Hadoop入门教程（十三）：Hadoop MapReduce 的切片与并行

2021年03月23日 09:15:23 · 本文共 5,357 字阅读时间约 19分钟 · 2,568 次浏览

教程索引目录请访问：《大数据技术入门级系列教程》

在前面《Hadoop入门教程（十一）：编程的方式使用 MapReduce 实现 WordCount 案例》中我们使用编程的方式体验了 MapReduce，MapReduce 的工作流程大概是下面这样的：

InputFormat：将文件整理成[K,V]值
Shuffle：将同Key的数据合并整理
OutputFormat：把[K,V]值输出

InputFormat数据输入

InputFormat 需要将文件整理成[K,V]值，而文件又以数据库块 Block 存储在各个集群节点上，那么它如何能做到高效处理呢？那就需要将文件切分给各个节点并行执行任务。

怎么切片

之前的文章中讲过一个数据库块 Block 默认的大小是 128M，说明文件都是以 128M 一块分布在集群的各个节点上，那我们如何切片才能提高效率呢？

平均分？加入有一个 300M 的文件需要处理，平均分成 3个 100M 处理？看似好像这样负载在各个节点很均衡，但其实不然，因为：

第一个数据库块 Block 切分 100M 以后剩余 28M，需要传给第二个节点，第二个节点 28M+128M 再切 100M 剩余 56M 又需要传输给下一个节点，这就增加了大量的网络IO，而网络带宽也是十分宝贵的资源，不但浪费网络还会增加任务处理时间。

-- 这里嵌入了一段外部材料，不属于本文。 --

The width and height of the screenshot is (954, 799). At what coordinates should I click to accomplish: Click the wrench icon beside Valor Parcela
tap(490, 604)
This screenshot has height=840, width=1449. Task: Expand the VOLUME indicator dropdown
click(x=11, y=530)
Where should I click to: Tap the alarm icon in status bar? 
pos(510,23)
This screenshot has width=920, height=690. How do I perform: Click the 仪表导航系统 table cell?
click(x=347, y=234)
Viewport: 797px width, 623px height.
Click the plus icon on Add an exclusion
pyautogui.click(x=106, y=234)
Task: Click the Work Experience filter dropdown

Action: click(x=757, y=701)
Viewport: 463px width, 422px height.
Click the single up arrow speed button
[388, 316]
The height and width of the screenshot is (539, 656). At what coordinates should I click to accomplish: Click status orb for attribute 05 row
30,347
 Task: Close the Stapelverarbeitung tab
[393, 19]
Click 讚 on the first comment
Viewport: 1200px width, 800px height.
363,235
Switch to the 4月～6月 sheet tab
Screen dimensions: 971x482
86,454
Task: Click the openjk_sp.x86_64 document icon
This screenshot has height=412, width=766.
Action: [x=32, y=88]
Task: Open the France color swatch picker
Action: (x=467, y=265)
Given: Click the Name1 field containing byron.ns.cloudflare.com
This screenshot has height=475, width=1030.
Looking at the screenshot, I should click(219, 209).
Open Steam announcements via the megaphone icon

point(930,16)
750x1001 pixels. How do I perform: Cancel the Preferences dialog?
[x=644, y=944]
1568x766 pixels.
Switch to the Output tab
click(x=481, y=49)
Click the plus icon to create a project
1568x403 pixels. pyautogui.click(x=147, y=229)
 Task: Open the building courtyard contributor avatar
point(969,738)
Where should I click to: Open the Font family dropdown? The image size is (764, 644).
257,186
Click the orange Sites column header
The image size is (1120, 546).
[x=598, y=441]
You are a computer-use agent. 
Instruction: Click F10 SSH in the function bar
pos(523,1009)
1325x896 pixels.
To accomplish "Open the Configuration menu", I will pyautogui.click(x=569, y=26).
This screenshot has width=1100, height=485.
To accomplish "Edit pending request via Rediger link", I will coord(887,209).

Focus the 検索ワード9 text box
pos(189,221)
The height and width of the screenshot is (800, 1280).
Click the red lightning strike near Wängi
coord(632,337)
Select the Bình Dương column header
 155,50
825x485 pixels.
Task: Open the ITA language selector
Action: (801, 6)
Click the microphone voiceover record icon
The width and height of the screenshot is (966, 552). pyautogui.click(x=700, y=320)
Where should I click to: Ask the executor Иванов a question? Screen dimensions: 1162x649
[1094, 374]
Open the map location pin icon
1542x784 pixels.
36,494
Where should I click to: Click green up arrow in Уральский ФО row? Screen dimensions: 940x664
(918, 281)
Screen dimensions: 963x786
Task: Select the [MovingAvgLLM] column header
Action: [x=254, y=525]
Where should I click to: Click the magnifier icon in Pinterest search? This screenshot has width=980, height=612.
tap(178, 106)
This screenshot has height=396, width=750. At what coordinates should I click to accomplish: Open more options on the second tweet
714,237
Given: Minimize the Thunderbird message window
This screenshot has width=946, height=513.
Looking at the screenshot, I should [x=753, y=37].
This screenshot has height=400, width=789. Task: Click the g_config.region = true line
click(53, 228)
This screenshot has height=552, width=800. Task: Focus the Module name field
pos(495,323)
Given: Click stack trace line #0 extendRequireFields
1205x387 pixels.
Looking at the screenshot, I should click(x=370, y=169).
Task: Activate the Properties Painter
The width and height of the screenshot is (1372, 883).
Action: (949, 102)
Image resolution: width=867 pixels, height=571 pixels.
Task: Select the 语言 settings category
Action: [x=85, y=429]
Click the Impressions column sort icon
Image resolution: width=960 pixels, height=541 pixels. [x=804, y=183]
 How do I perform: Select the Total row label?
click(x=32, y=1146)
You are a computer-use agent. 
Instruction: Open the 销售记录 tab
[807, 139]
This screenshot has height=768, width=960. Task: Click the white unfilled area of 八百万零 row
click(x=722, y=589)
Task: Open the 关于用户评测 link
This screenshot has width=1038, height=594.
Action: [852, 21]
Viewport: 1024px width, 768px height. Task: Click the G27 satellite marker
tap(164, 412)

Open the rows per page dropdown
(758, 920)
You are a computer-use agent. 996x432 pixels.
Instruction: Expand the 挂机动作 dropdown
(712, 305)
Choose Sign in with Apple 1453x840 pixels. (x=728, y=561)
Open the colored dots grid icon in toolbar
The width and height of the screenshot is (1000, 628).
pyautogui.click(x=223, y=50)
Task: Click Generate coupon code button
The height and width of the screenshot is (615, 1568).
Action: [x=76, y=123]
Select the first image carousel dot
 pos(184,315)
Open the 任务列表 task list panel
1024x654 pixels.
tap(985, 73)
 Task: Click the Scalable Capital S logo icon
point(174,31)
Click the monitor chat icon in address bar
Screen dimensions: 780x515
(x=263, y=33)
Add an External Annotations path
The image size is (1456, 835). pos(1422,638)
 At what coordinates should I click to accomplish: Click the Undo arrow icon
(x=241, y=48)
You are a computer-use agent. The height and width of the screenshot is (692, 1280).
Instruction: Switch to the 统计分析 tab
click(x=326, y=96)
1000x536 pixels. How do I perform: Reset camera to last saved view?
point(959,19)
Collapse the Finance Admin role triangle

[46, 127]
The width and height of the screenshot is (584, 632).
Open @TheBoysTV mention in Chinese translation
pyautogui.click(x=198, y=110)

所以默认就是一个一个数据库块 Block 的大小作为切片大小，任务的Map阶段在客户端提交任务时，就做好了数据切片的规划，这个可以在源码中看到，我列一下我跟踪的路线：

先是 job.waitForCompletion(true)，然后到达 org.apache.hadoop.mapreduce.Job#waitForCompletion，在里面有 this.submit()，到达 org.apache.hadoop.mapreduce.Job#submit，里面又执行了一句：

this.status = (JobStatus)this.ugi.doAs(new PrivilegedExceptionAction<JobStatus>() {
    public JobStatus run() throws IOException, InterruptedException, ClassNotFoundException {
        return submitter.submitJobInternal(Job.this, Job.this.cluster);
    }
});

主要是 submitter.submitJobInternal(Job.this, Job.this.cluster) 这句去到了：org.apache.hadoop.mapreduce.JobSubmitter#submitJobInternal，在这里面执行了一句：int maps = this.writeSplits(job, submitJobDir)，这个就是切片的代码了，maps就是我们要切成几片，启动几个 MapTask，继续下钻进去：

private int writeSplits(JobContext job, Path jobSubmitDir) throws IOException, InterruptedException, ClassNotFoundException {
    JobConf jConf = (JobConf)job.getConfiguration();
    int maps;
    if (jConf.getUseNewMapper()) {
        maps = this.writeNewSplits(job, jobSubmitDir);
    } else {
        maps = this.writeOldSplits(jConf, jobSubmitDir);
    }
    return maps;
}

里面执行了 maps = this.writeNewSplits(job, jobSubmitDir)，也就是 org.apache.hadoop.mapreduce.JobSubmitter#writeNewSplits，重点来啦，注意看里面的代码：

private <T extends InputSplit> int writeNewSplits(JobContext job, Path jobSubmitDir) throws IOException, InterruptedException, ClassNotFoundException {
    Configuration conf = job.getConfiguration();
    InputFormat<?, ?> input = (InputFormat)ReflectionUtils.newInstance(job.getInputFormatClass(), conf);
    List<InputSplit> splits = input.getSplits(job);
    T[] array = (InputSplit[])((InputSplit[])splits.toArray(new InputSplit[splits.size()]));
    Arrays.sort(array, new JobSubmitter.SplitComparator());
    JobSplitWriter.createSplitFiles(jobSubmitDir, conf, jobSubmitDir.getFileSystem(conf), array);
    return array.length;
}

里面这句 List<InputSplit> splits = input.getSplits(job)，就是关键内容，执行了 org.apache.hadoop.mapreduce.InputFormat#getSplits，也就是说 InputFormat 提供了切片的方法，这就引入了我们开篇的结构，我们需要进一步了解 InputFormat 的相关知识，完美回到主题，我都感觉快跑偏了。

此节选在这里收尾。